STATED TASK
Write out the records below verbatim, everything from the line containing "Task: Click the Port label text" down to the line containing "Looking at the screenshot, I should [x=462, y=105].", including both of those lines.

RECORDS SHOWN
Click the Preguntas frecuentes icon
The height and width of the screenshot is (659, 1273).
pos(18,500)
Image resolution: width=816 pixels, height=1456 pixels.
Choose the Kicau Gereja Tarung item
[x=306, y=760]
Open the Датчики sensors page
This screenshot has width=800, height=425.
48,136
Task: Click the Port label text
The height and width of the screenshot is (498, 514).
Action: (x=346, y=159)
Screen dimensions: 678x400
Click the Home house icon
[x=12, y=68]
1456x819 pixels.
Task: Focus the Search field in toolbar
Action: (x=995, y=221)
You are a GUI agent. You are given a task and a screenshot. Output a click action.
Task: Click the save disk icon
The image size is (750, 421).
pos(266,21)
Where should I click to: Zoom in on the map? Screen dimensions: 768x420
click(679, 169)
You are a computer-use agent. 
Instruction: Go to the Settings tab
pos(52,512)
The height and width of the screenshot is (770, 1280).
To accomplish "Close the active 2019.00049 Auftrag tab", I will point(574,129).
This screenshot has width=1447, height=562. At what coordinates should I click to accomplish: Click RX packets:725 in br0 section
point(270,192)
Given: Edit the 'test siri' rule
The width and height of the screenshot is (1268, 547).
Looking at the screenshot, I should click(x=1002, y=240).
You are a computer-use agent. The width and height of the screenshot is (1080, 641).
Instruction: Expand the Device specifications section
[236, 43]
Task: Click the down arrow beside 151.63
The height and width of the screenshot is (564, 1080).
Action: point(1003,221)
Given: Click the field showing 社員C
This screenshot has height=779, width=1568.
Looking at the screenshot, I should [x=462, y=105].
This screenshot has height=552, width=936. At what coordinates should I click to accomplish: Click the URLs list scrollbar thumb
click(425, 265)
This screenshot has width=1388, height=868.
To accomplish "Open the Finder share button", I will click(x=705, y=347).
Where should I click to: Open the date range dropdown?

CORRECT OUTPUT
Task: Click the Port label text
The height and width of the screenshot is (498, 514).
Action: (x=346, y=159)
Screen dimensions: 678x400
Click the Home house icon
[x=12, y=68]
1456x819 pixels.
Task: Focus the Search field in toolbar
Action: (x=995, y=221)
You are a GUI agent. You are given a task and a screenshot. Output a click action.
Task: Click the save disk icon
The image size is (750, 421).
pos(266,21)
Where should I click to: Zoom in on the map? Screen dimensions: 768x420
click(679, 169)
You are a computer-use agent. 
Instruction: Go to the Settings tab
pos(52,512)
The height and width of the screenshot is (770, 1280).
To accomplish "Close the active 2019.00049 Auftrag tab", I will point(574,129).
This screenshot has width=1447, height=562. At what coordinates should I click to accomplish: Click RX packets:725 in br0 section
point(270,192)
Given: Edit the 'test siri' rule
The width and height of the screenshot is (1268, 547).
Looking at the screenshot, I should click(x=1002, y=240).
You are a computer-use agent. The width and height of the screenshot is (1080, 641).
Instruction: Expand the Device specifications section
[236, 43]
Task: Click the down arrow beside 151.63
The height and width of the screenshot is (564, 1080).
Action: point(1003,221)
Given: Click the field showing 社員C
This screenshot has height=779, width=1568.
Looking at the screenshot, I should [x=462, y=105].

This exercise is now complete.